Henry Moore: Artist’s concerns about the risks of writing
Liabilities associated with writing expressed by sculptor Henry Moore in his own writings (1937). Specifically, he suggests that writing about art and art processes will inherently shift the artist-author social identification from artist to theorist. Of course, despite this concern he sets down in writing, he goes on in the essay to concerns of art and process.
Henry Moore, Notes on Sculpture, Excerpt.
SCULPTURE IT is A MISTAKE for a sculptor or a painter to speak or write very often about his job. It releases tension needed for his work. By trying to express his aims with rounded-off logical exactness, he can easily become a theorist whose actual work is only a caged-in exposition of conceptions evolved in terms of logic and words.

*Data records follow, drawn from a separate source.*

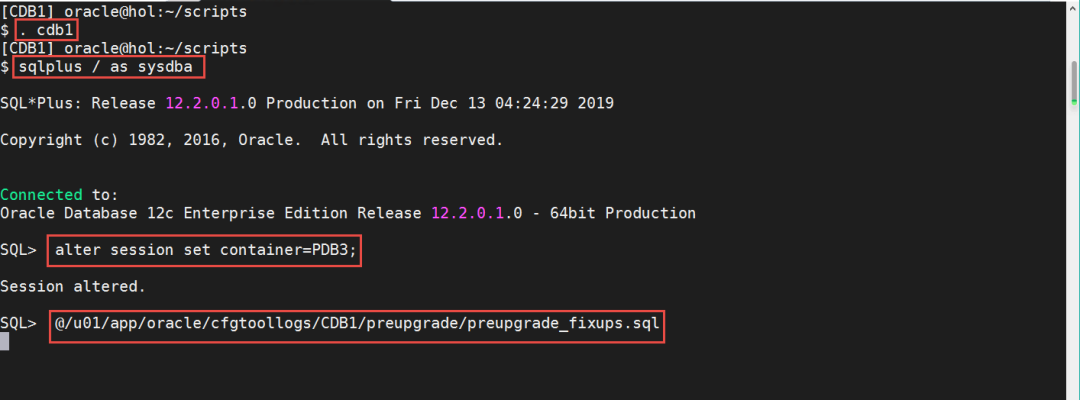
Task: Click the scrollbar up arrow
Action: [x=1072, y=10]
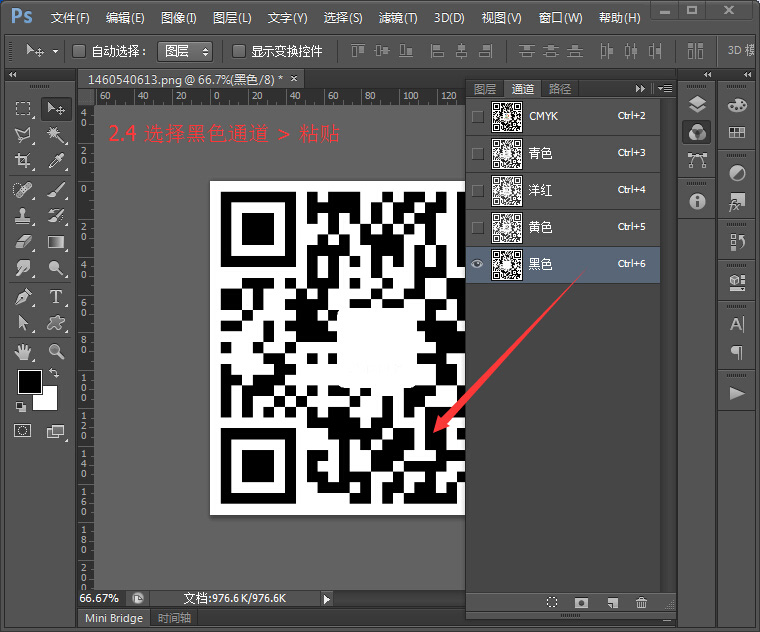Expand the status bar info arrow
760x632 pixels.
[326, 598]
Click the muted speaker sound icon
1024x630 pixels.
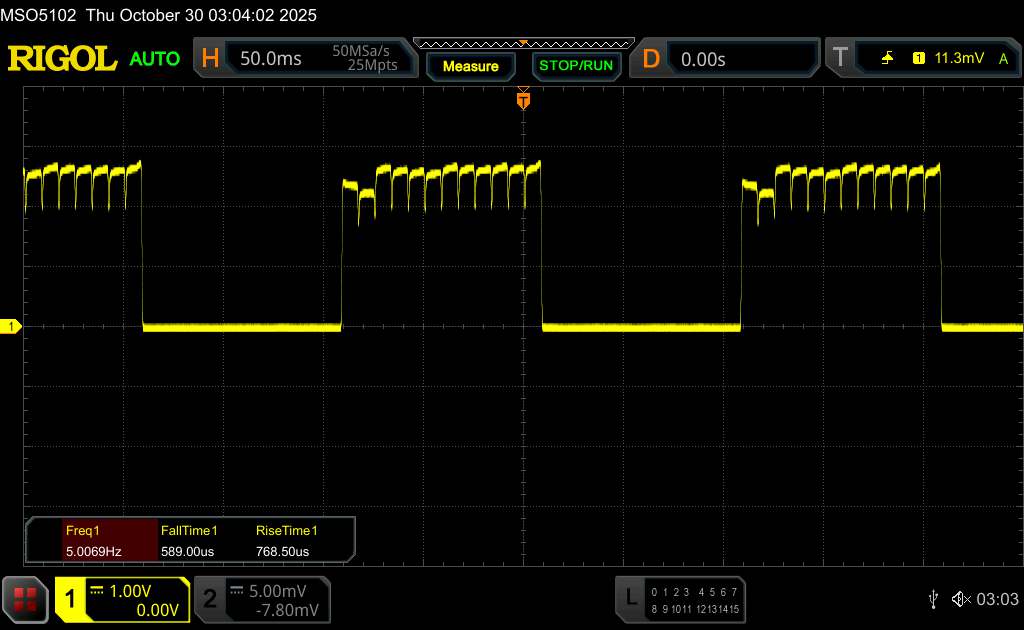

But though the illogical, instinctive, subconscious part of the mind must play its part in his work, he also has a conscious mind which is not inactive. The artist works with a concentration of his whole personality, and the conscious part of it resolves conflicts, organizes memories, and prevents him from trying to walk in two directions at the same time. It is likely, then, that a sculptor can give, from his own conscious experience, clues which will help others in their approach to sculpture, and this article tries to do this, and no more. It is not a general survey of sculpture, or of my own development, but a few notes on some of the problems that have concerned me from time to time.
From experimental psych studies in self-affirmation and expressive writing, the text in its entirety engages with acts of value affirmation, affect labeling, and reappraisal. Further, relative to a common experimental psych claims about the artists dispositions, they argue that the artist intuitively (automatically) cognitively orients toward the world through affect, emotions, and aesthetics, but not oriented toward ideas or rational deliberate processing and problem solving (e.g. Mussel et al; Kaufman et al; DeYoung et al). Artists themselves seem to suggest that they have a dual disposition in how they engage cognitively with the world–intuitively and deliberately through rational means. This is supported when from results of computational text analysis on natural writing samples of eminent artists and Nobel prize-winning scientists. When compared along linguistic dimensions experimentally correlated with analytical thinking style, intelligence, cognitive complexity, and actively cogitating, artists and scientists are not statistically different.